• [Source records]:
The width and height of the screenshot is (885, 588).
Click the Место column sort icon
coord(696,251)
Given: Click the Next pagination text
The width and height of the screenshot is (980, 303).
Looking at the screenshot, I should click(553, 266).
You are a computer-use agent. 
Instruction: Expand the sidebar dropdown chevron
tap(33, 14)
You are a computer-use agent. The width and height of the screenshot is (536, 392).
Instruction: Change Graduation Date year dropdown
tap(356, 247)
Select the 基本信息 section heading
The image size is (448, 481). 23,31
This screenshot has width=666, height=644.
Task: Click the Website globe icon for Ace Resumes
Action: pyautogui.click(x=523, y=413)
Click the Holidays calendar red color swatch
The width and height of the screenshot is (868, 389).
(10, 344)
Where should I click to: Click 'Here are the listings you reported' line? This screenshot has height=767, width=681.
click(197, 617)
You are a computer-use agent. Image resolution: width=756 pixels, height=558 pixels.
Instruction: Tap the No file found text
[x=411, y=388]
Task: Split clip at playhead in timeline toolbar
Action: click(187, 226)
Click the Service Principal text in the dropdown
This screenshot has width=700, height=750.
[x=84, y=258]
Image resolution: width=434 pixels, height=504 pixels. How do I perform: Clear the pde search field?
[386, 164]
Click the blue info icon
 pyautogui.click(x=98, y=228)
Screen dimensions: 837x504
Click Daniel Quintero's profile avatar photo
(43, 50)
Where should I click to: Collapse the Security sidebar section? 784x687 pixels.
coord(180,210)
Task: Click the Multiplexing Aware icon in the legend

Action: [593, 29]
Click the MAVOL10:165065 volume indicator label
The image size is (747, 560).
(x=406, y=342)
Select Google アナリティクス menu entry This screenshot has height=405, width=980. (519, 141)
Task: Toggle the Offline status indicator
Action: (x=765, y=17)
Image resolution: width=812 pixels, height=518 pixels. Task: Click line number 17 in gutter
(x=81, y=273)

• [Your instructions]: Set out the complete listing exactly as shown.

• [Task response]:
The width and height of the screenshot is (885, 588).
Click the Место column sort icon
coord(696,251)
Given: Click the Next pagination text
The width and height of the screenshot is (980, 303).
Looking at the screenshot, I should click(553, 266).
You are a computer-use agent. 
Instruction: Expand the sidebar dropdown chevron
tap(33, 14)
You are a computer-use agent. The width and height of the screenshot is (536, 392).
Instruction: Change Graduation Date year dropdown
tap(356, 247)
Select the 基本信息 section heading
The image size is (448, 481). 23,31
This screenshot has width=666, height=644.
Task: Click the Website globe icon for Ace Resumes
Action: pyautogui.click(x=523, y=413)
Click the Holidays calendar red color swatch
The width and height of the screenshot is (868, 389).
(10, 344)
Where should I click to: Click 'Here are the listings you reported' line? This screenshot has height=767, width=681.
click(197, 617)
You are a computer-use agent. Image resolution: width=756 pixels, height=558 pixels.
Instruction: Tap the No file found text
[x=411, y=388]
Task: Split clip at playhead in timeline toolbar
Action: click(187, 226)
Click the Service Principal text in the dropdown
This screenshot has width=700, height=750.
[x=84, y=258]
Image resolution: width=434 pixels, height=504 pixels. How do I perform: Clear the pde search field?
[386, 164]
Click the blue info icon
 pyautogui.click(x=98, y=228)
Screen dimensions: 837x504
Click Daniel Quintero's profile avatar photo
(43, 50)
Where should I click to: Collapse the Security sidebar section? 784x687 pixels.
coord(180,210)
Task: Click the Multiplexing Aware icon in the legend

Action: [593, 29]
Click the MAVOL10:165065 volume indicator label
The image size is (747, 560).
(x=406, y=342)
Select Google アナリティクス menu entry This screenshot has height=405, width=980. (519, 141)
Task: Toggle the Offline status indicator
Action: (x=765, y=17)
Image resolution: width=812 pixels, height=518 pixels. Task: Click line number 17 in gutter
(x=81, y=273)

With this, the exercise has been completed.